= Product 19 =

Breakfast cereal made by Kellogg's

Product 19 logo

Product 19 was a breakfast cereal made by Kellogg's. Introduced in 1967, it consisted of lightly sweetened flakes made of corn, oats, wheat, and rice, marketed as containing all required daily vitamins and iron. The product was discontinued in 2016.

==Origin of name==
The name has been explained in two ways: as the 19th version of the cereal or Kellogg's 19th product in development that year.

==Product history and marketing==
Kellogg's introduced Product 19 in 1967 in response to General Mills' Total, which claimed to contain the entire daily nutritional requirement of vitamins and minerals. Like Total, Product 19 was fortified with the US recommended daily allowance of vitamins and minerals. Unlike Total, Product 19 was a multi-grain cereal. It was packed in a relatively plain red and white box, originally with charts and text, and was marketed to older consumers and the health-conscious. The original slogan was "Instant Nutrition - New cereal food created especially for working mothers, otherwise busy mothers and everybody in a hurry."

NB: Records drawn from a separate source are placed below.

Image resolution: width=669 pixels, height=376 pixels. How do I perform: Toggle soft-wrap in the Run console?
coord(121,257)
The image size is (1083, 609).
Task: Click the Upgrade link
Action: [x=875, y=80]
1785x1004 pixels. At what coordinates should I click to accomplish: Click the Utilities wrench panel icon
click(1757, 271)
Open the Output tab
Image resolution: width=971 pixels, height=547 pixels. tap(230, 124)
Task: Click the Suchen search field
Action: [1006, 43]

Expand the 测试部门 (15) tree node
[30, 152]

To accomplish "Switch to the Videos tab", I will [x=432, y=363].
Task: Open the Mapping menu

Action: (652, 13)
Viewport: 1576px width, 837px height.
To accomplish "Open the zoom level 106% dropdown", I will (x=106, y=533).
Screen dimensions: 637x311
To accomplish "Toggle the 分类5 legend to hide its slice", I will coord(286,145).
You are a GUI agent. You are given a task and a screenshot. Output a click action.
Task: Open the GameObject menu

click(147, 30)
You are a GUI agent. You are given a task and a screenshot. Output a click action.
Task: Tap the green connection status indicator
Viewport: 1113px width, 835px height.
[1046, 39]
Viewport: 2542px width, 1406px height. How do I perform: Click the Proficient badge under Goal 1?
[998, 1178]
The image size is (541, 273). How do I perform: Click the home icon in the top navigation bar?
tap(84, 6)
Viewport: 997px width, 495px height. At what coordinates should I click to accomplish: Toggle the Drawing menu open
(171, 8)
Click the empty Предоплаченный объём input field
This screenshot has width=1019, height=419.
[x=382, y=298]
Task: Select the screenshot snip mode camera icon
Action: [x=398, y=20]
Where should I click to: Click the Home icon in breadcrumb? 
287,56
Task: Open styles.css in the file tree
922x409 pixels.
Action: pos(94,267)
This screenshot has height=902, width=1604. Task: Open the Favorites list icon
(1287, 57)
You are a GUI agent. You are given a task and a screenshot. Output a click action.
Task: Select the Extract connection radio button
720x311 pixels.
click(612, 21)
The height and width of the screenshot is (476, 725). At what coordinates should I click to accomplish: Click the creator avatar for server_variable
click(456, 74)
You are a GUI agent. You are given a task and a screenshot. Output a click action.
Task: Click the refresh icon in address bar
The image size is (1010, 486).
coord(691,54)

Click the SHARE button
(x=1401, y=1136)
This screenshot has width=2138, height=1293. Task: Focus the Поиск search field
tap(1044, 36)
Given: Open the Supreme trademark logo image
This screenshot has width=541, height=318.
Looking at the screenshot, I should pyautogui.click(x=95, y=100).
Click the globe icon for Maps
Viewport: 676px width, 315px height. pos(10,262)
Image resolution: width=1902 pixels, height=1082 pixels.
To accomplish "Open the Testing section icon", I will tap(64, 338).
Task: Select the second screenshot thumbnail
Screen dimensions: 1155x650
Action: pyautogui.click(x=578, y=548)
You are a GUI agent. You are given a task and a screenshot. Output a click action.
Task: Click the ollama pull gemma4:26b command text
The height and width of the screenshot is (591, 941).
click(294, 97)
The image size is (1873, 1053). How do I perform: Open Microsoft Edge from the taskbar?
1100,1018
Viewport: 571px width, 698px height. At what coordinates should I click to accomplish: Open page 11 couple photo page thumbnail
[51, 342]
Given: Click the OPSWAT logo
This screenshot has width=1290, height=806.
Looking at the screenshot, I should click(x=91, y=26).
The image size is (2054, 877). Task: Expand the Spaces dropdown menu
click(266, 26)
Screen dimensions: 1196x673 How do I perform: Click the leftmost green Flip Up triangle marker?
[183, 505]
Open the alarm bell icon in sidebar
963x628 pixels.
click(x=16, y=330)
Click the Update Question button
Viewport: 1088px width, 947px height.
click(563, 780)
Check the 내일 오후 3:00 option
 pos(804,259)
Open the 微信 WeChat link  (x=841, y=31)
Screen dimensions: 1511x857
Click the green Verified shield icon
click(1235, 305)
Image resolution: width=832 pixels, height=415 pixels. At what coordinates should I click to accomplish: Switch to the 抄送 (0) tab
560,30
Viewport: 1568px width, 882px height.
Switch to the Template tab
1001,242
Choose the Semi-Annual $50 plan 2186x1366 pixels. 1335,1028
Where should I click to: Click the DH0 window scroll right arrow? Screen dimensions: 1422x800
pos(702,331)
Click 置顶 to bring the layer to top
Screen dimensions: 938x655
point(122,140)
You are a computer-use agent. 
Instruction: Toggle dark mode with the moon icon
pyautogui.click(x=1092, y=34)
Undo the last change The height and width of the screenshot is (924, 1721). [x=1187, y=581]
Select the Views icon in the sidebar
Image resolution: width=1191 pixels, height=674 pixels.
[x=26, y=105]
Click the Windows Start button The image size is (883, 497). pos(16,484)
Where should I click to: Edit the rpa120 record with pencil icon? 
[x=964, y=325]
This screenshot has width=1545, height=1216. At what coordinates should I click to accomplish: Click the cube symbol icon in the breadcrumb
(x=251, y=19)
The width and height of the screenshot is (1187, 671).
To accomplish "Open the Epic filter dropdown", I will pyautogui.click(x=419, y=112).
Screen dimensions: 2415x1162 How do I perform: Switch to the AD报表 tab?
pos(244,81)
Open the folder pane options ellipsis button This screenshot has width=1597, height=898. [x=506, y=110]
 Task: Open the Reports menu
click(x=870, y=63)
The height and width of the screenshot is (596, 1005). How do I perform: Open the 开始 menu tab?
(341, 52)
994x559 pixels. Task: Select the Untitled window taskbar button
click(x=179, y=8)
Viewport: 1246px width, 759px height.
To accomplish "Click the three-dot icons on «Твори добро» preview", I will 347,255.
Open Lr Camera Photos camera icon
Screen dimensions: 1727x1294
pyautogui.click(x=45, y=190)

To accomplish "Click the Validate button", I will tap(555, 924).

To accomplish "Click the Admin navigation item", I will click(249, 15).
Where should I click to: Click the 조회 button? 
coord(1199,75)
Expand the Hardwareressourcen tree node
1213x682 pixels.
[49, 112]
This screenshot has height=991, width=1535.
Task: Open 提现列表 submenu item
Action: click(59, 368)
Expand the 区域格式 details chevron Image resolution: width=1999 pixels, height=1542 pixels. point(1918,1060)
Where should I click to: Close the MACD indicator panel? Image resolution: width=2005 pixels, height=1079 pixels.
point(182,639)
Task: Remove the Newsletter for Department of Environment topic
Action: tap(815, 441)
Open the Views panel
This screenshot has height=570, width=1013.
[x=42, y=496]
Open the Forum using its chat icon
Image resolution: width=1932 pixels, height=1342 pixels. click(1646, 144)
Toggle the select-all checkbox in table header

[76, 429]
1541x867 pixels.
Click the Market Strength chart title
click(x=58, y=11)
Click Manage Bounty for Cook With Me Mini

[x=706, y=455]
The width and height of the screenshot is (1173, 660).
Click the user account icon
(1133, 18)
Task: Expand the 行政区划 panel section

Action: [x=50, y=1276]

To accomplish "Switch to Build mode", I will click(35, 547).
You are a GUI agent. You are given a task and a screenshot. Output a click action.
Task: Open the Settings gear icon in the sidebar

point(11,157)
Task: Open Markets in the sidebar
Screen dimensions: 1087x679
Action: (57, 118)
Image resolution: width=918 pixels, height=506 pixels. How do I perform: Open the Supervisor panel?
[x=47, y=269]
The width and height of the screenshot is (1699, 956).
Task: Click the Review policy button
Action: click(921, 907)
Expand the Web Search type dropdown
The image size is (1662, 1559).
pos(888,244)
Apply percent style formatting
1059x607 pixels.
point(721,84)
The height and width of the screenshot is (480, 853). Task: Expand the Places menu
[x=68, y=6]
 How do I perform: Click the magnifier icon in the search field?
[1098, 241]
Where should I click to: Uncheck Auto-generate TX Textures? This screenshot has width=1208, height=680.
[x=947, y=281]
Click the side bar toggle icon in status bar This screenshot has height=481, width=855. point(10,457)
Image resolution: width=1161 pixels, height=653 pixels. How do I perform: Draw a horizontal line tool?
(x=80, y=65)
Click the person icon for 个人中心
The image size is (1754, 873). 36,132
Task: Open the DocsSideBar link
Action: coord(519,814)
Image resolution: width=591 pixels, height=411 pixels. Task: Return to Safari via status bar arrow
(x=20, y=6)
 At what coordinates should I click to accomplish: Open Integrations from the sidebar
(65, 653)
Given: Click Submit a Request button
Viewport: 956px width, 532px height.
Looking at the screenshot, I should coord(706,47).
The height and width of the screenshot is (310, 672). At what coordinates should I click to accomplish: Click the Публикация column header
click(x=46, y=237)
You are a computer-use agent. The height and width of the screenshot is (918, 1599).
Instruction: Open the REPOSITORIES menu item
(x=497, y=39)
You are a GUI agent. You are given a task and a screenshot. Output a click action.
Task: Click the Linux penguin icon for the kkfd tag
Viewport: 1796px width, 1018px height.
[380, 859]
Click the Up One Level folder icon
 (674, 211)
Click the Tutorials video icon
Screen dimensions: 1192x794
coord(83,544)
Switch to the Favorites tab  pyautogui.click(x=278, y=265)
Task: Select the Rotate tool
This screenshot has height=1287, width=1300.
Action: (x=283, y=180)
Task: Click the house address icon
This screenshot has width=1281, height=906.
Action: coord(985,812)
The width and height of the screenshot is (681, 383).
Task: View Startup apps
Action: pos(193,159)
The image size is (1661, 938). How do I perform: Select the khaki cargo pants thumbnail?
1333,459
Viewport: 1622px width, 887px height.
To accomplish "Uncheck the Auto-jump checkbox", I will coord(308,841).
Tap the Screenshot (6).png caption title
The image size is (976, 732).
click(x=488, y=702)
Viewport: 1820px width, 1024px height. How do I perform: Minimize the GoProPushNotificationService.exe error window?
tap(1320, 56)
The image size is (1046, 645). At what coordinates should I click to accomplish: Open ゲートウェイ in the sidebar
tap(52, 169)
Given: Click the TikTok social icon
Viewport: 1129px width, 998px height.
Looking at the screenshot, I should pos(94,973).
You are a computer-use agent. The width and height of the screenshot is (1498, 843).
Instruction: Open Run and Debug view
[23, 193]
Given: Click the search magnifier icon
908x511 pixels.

In the early 1970s, advertising for Product 19 featured former American football player Tom Harmon. Towards the end, boxes depicted a person doing yoga. Within Kellogg's range of cereals, it was targeted to customers seeking to lose weight. In response to lackluster sales, Kellogg's limited distribution of Product 19 in the 2010s, and announced in 2016 that it had been discontinued.